Similar story of S. When I had first met him, he would be awake till wee hours of the morning surfing on Craigslist so that he could find some odd jobs. I remember, he took a job for picking up a guy from nowhere. This guy, our client, had his  license suspended because he was found driving under the influence of alcohol. The client wanted to attend his Alcohol Anonymous meeting some 20 miles up North and needed a designated driver. The directions were simple. Pick him up, drop him off to his AA meeting, pick him up again after 2 hours from his AA meeting and dropping him back to his home. When S told me that he took the job, I felt a little scared and begged him to take me along. On a Friday night, when the friends of his age were busy squandering their parents’ money in India, S was driving a recovering alcoholic in Boston. All for $80. Cash.
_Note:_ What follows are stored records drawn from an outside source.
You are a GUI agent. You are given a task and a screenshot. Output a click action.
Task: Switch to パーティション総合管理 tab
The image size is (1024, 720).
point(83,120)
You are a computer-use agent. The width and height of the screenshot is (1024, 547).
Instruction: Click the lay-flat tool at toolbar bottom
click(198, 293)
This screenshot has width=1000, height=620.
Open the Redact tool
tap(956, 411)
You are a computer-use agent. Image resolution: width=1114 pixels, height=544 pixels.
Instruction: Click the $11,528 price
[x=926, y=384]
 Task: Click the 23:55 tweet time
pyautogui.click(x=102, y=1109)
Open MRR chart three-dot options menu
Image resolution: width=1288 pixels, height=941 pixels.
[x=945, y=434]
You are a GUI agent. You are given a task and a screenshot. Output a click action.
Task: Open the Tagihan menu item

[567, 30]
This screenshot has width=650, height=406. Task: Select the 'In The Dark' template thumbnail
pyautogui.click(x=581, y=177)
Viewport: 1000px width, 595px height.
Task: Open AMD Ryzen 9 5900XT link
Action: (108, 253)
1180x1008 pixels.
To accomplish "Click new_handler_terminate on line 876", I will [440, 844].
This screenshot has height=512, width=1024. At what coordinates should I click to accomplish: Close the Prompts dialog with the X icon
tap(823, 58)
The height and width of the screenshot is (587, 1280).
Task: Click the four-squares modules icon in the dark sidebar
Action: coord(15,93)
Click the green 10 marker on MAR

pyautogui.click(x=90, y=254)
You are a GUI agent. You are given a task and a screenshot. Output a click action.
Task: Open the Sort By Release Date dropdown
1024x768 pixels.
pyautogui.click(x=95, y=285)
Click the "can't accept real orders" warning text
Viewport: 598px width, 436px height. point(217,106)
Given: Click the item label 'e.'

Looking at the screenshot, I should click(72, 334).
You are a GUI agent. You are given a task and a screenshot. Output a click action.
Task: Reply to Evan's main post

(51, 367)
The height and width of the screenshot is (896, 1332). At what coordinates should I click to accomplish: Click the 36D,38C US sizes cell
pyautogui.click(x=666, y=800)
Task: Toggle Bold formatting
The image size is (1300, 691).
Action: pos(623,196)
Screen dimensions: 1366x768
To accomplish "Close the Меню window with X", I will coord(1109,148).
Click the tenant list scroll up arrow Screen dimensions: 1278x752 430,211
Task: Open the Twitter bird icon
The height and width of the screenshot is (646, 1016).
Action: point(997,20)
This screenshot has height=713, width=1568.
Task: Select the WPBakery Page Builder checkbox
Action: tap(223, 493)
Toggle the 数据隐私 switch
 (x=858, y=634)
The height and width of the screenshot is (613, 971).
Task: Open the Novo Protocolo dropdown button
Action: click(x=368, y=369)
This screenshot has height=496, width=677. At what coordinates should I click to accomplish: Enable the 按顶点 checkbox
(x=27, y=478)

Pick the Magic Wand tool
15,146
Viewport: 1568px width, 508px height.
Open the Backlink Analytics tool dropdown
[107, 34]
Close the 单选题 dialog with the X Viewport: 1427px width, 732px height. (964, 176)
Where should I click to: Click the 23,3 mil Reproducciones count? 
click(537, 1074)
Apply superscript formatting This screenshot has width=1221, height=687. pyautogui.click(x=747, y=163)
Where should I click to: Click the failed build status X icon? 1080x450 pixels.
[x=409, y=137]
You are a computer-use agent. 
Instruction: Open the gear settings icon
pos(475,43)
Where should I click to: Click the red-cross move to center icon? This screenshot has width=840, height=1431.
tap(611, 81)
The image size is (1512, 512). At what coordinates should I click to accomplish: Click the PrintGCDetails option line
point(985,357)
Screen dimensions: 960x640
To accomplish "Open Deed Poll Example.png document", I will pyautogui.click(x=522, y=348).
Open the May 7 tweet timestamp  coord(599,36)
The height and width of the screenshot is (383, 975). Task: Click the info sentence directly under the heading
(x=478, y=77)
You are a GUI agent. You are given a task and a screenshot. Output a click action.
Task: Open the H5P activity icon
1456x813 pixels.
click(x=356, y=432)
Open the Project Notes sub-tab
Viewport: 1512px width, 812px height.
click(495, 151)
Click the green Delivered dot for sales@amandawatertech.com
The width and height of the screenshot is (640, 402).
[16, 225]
Coming back to my dear friend, who was still sitting across the table in the slightly upscale Indian restaurant, I felt a pang of relief. He is not working for the Deli anymore. He now works as a cashier for a dilapidated Indian store located in the suburb of Boston. His job responsibilities are many. Opening the store in the early hours of winter mornings, closing the store after his shift, selling lottery tickets to druggies and drunkards, maintaining the decorum of the almost empty store, shoveling snow and sometimes snow-turned-ice, and so on. To reach his workplace, my dear friend travels for 2 hours one way, in snow and in wind, in rain and in sunshine, in sadness and in happiness, so that he could earn some money. $8 an hour. Cash.

I look at my watch, and I see that its almost 10:30 PM. Talking to S would be such a bad idea now, due to the peak rush hour at his work. To give you some background, I suspect whether S has even lifted a finger back home in India. The younger son, S, was spoilt and mollycoddled since his birth. S was gifted a car in India when he turned 16, owned the best toys, lived in a super-posh locality in Mumbai and travelled in the best. Now, he is a proud co-contributor/crew member of an ice -cream shop in Arlington. His part time job is to deliver super expensive ice-creams 6 days a week, from 7:45 PM till 2 AM in the morning. S also goes to school and takes 5 classes. That is full load. To give you some perspective, you CANNOT take more than 5 classes or 15 credits. Sometimes he comes home wet from the rain and sick from the cold. Sometimes he comes home hungry because he went straight from class to work and did not get time to eat. Sometimes he gets home irritated because he did not get enough tips. S delivers at breakneck speeds to clients who can sometime put $0.50 tip on the bill. He calls me then all jacked up, exasperated with his annoyance and indulge. I feel defeated at times. I feel saddened and helpless when I cannot begin to imagine how he must be feeling. I feel pride for my beloved, but at the same time I feel that it is too much for him. It is too hard of a life for him, I think, my melodrama subsiding in wisps of silence.

We wrapped up our leftovers and my dear friend picked up our parcel. I looked at the young waiter who was serving us. She was in her early 20s and definitely an Indian who gave us a spectacular service. I tipped her by putting a crisp note, and walked off, thinking how lucky I have been.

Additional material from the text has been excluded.